Much of the discussion at the World Economic Forum in Davos has two themes. First, the continued robustness of the global economy as defined by sustained high growth and low inflation. Second, the steady rise in economic and financial risks.
The tendency is to treat these themes as competing and engage in an interesting but inconclusive debate about their relative merits. A better approach is to recognise that these themes are consistent with structural changes in the world and seek to recalibrate the perspective used for defining the way forward….
Consider five issues that face the public and private sectors.
First, the information content of market indicators that serve as traditional inputs for policymaking and market positioning has significantly distorted. This is true for staples such as the shape of yield curves and market measures of volatility and risk spreads.

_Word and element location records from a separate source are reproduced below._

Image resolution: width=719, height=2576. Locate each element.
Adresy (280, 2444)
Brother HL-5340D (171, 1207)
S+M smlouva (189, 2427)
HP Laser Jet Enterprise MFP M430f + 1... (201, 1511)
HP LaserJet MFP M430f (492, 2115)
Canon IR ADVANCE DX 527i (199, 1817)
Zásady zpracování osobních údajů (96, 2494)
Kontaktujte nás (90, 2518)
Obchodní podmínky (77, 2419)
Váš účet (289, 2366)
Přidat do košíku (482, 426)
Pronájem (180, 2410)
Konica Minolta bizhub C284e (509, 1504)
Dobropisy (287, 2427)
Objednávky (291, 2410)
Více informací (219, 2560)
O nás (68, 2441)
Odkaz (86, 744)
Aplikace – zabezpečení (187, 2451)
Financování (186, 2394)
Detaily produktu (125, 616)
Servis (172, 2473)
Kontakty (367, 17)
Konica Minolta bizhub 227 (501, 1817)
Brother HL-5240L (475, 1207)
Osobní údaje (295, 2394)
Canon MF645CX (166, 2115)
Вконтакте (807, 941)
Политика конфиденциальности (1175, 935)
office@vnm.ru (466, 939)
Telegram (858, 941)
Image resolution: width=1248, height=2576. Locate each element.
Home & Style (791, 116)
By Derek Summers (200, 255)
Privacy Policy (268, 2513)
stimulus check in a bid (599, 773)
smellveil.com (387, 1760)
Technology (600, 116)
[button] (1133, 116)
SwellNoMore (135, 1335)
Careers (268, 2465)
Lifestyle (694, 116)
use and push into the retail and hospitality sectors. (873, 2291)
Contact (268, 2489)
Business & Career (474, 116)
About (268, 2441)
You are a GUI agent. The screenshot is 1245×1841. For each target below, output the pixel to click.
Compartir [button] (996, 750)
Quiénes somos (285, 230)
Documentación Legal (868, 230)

Second, several countries must improve their policy tools to navigate their new circumstances. In emerging economies the traditional focus on liability management needs to be complemented by more sophisticated asset management capabilities.
Third, while financial innovations have enhanced risk management tools, a rise in risk efficiency does not entail a decline in risk. Rather, emboldened by new opportunities to tranche and securitise risk, many investors have moved up the risk curve. This shift is placing pressure on the infrastructure that supports settlement and operational risk management.
Fourth, regulatory efforts aimed at maintaining financial stability also need to be more sensitive to changes in the technical components of liquidity.
Finally, as recognition grows that international financial institutions are becoming less relevant, some difficult decisions face their shareholders if they wish to keep them effective and credible. At the minimum, they must agree on better representation and governance, a more sustainable income model and a sharper focus.
I found observations #1, #3, and #4 to be the most troubling. Re #1, it is an article of faith that current financial market prices reflects the best information available. That’s why, for example, most large companies use current interest rates as the basis for developing discount rates for evaluating possible investments. Yet El-Erain tells us that those prices now are disconnected from the underlying real world reality, and thus are not useful guides. Using the corporate investment decision above, if corporations are using the “wrong” discount rate because interest rates reflect speculative activity and leverage more than economic fundamentals, it means that investment decisions, and therefore the allocation of captial within the economy, are distorted and may also be incorrect, meaning inefficient. And even if there was broad-scale recognition of this issue, there is a dearth of alternate methodologies for making these sorts of decisions.
As for #3, El-Erain notes that many investors are taking on more risk. This isn’t a trivial observation either. Many of the best and brightest have been fooled into believing that their superior knoowledge of these new instruments and their trading skills meant they could profit handsomely for taking on more risk, yet also be relatively protected from serious losses. The collapse of Long Term Capital Management shows the dangers of this line of thinking.
Maybe I am reading too much into #4, but it sounds as if El-Erain is saying in a rather coded fashion that the regulators are missing the boat as far as certain aspects of liquidity management are concerned.